■ **掲載文**:
昨日の話にテラくんからコメントもらって、ABSってちょっと面白いな、と思ったので調べてみました。
あ、その前にお詫びなんですが昨日の「つつつー」はABS効いてない、ってことではなくて、ABS効いてるはずなのに「つつつー」と進んじゃった、ってことです^^;
一応「ABSって何ですか、というレベル」って部分で伝わるかと思ったのですが、読み返してみると確かにあの書き方では「ABS効いてない?」と思ってしまいますね。
すみませんでした。お仕置きが必要ですね(笑)
さて今日のお話は少しマニアックになるので(いつもだろー)、ABSのソレノイドバルブで減圧とか保持とかの話が分かる前提で書きますね^^;
よくABSって「タイヤがスリップしたときに作動する」って言われますが、そもそもタイヤのスリップはどうやって検知しているんでしょう?

■ **元データ**:
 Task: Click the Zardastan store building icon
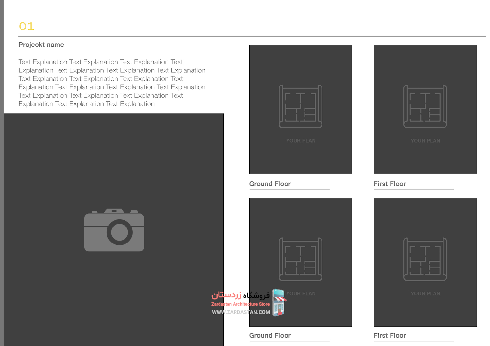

■ **実施事項**:
1. ABSに関する文章のうち、「昨日の話にテラくんからコメン」を含む語句で始まり「って検知しているんでしょう?」で終わる箇所を、一字一句違えずに書き写してください。
2. ABSに関する文章において、筆者が読者に謝っている理由を、本文の記述に基づいて1〜3文で説明してください。
3. ABSに関する文章の中で「」に囲まれている表現を、重複を除いてすべて挙げてください。

■ **解答**:
1.
昨日の話にテラくんからコメントもらって、ABSってちょっと面白いな、と思ったので調べてみました。
あ、その前にお詫びなんですが昨日の「つつつー」はABS効いてない、ってことではなくて、ABS効いてるはずなのに「つつつー」と進んじゃった、ってことです^^;
一応「ABSって何ですか、というレベル」って部分で伝わるかと思ったのですが、読み返してみると確かにあの書き方では「ABS効いてない?」と思ってしまいますね。
すみませんでした。お仕置きが必要ですね(笑)
さて今日のお話は少しマニアックになるので(いつもだろー)、ABSのソレノイドバルブで減圧とか保持とかの話が分かる前提で書きますね^^;
よくABSって「タイヤがスリップしたときに作動する」って言われますが、そもそもタイヤのスリップはどうやって検知しているんでしょう?

2. 昨日の「つつつー」は、ABSが効いているはずなのに進んでしまったという意味でした。しかし読み返すと、あの書き方では「ABSが効いていない」と受け取られてしまうと気づいたためです。

3.
・つつつー
・ABSって何ですか、というレベル
・ABS効いてない?
・タイヤがスリップしたときに作動する